# [Directions]
Write out the records again, exactly, leaving none out.

# [Stored data entries]

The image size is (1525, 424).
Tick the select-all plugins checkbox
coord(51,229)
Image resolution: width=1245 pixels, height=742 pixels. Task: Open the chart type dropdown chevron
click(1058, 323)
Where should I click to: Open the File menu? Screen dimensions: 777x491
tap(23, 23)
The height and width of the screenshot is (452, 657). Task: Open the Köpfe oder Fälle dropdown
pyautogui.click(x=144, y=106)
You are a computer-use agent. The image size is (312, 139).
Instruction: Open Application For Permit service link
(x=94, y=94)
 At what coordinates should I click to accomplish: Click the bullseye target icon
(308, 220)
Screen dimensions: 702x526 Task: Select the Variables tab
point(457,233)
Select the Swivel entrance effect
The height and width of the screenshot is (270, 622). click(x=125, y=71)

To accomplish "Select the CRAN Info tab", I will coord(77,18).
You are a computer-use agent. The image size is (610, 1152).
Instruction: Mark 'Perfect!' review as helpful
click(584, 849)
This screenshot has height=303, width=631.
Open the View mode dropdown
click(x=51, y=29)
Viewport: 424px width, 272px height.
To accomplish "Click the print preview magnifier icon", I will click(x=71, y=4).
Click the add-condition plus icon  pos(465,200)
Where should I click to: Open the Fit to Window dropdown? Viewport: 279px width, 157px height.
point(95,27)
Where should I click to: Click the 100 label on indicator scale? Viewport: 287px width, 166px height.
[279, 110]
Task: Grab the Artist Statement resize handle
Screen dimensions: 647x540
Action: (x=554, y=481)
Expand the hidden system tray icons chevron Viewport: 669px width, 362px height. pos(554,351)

# [Output of the task]
The image size is (1525, 424).
Tick the select-all plugins checkbox
coord(51,229)
Image resolution: width=1245 pixels, height=742 pixels. Task: Open the chart type dropdown chevron
click(1058, 323)
Where should I click to: Open the File menu? Screen dimensions: 777x491
tap(23, 23)
The height and width of the screenshot is (452, 657). Task: Open the Köpfe oder Fälle dropdown
pyautogui.click(x=144, y=106)
You are a computer-use agent. The image size is (312, 139).
Instruction: Open Application For Permit service link
(x=94, y=94)
 At what coordinates should I click to accomplish: Click the bullseye target icon
(308, 220)
Screen dimensions: 702x526 Task: Select the Variables tab
point(457,233)
Select the Swivel entrance effect
The height and width of the screenshot is (270, 622). click(x=125, y=71)

To accomplish "Select the CRAN Info tab", I will coord(77,18).
You are a computer-use agent. The image size is (610, 1152).
Instruction: Mark 'Perfect!' review as helpful
click(584, 849)
This screenshot has height=303, width=631.
Open the View mode dropdown
click(x=51, y=29)
Viewport: 424px width, 272px height.
To accomplish "Click the print preview magnifier icon", I will click(x=71, y=4).
Click the add-condition plus icon  pos(465,200)
Where should I click to: Open the Fit to Window dropdown? Viewport: 279px width, 157px height.
point(95,27)
Where should I click to: Click the 100 label on indicator scale? Viewport: 287px width, 166px height.
[279, 110]
Task: Grab the Artist Statement resize handle
Screen dimensions: 647x540
Action: (x=554, y=481)
Expand the hidden system tray icons chevron Viewport: 669px width, 362px height. pos(554,351)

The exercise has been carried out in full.